Léon s'éreintait sur sa machine de torture. Les cent cinquante kilos d'acier se promenaient au-dessus de sa tête dans un mouvement de va et vient répété.
Ses muscles puissants se jouaient avec aisance de cette masse inerte.

Un cri de joie ou bien de douleur jaillit du plus profond de sa gorge lorsque soudain il lâcha les poids qui s'écrasèrent sur le sol. 

Campé devant un immense miroir, il admirait sa sculpturale musculature. Il lui avait fallu dix ans pour obtenir ce splendide résultat. L'année dernière, l'entraînement intense qu'il s'était imposé avait porté ses fruits. Un titre de champion d'Europe toute catégorie avait couronné ses efforts. 

Sa force hors du commun lui permettait des exploits physiques incroyables. Il était capable de déchirer un annuaire téléphonique de ses mains nues et ceci sans le moindre problème. 

« Tu es parfait mon chéri ! »

A ses côtés, Jacqueline, sa femme, qui elle-même s'adonnait au culturisme, admirait l'imposante prestance de son homme.
Leur rencontre, il l'avait faite au cours d'une compétition qui s'était déroulé à Lyon.
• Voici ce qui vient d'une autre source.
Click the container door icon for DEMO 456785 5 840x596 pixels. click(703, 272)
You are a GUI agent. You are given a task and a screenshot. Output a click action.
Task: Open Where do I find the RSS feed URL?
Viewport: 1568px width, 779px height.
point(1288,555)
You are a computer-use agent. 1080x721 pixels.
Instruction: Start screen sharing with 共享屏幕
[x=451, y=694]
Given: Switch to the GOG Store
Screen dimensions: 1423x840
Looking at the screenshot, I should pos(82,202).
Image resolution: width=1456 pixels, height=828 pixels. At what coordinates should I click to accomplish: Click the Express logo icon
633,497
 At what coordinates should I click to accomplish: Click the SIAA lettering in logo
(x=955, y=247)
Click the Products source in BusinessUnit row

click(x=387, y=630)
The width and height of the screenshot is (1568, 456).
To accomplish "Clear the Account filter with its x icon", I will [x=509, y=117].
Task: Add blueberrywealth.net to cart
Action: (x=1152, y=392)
Rapidement, leur passion commune du culturisme les avait unis pour le meilleur et pour le pire.
Depuis cet heureux jour, la petite salle de fitness de Saint-Genis était comblée journalièrement de leurs présences assidues. 

« J'espère que tu n'as pas oublié notre invitation à passer ce week-end chez les Brakes ? ». 

Jacqueline grimaça légèrement.

-Non, bien sûre que non ! » Répondit-elle l'air absente.

En fait, elle ne tenait pas à cette petite visite, elle avait connaissance de sa liaison de son mari avec la jolie Trudy.
Mais quelle importance. Elle et son mari formaient un couple libre.
"T’as qu'à faire la même chose !". Lui avait-il dit lors de l'une de leurs disputes. Mais, elle préférait lui rester fidèle.

Jacqueline retourna à son entraînement.
Séance de footing sur place !
Elle mit la machine en route et débuta le déroulement de ses kilomètres fictifs.

Léon se reluquant dans le miroir, continuait à observer ses poses d’un œil critique. 

« Il faut que j'améliore celle-ci, si je veux être parfait ! »   

Quand tout à coup un cri retentit ! Jacqueline venait de faire une mauvaise chute et se tenait maintenant la cheville qui semblait terriblement la faire souffrir…

Léon la conduisit rapidement chez le médecin.

« Rien de bien grave ! Dit-il. Evitez de poser le pied parterre pendant quelques jours et tout rentrera dans l’ordre !

-Tu avertiras les Brakes qu'il ne me sera pas possible d'aller les voir !

-Ok j'annule le rendez-vous !

-Non, ne te sacrifie par pour moi mon chéri, tu peux y aller seul. Un peu de repos en compagnie de bons bouquins me fera du bien ! »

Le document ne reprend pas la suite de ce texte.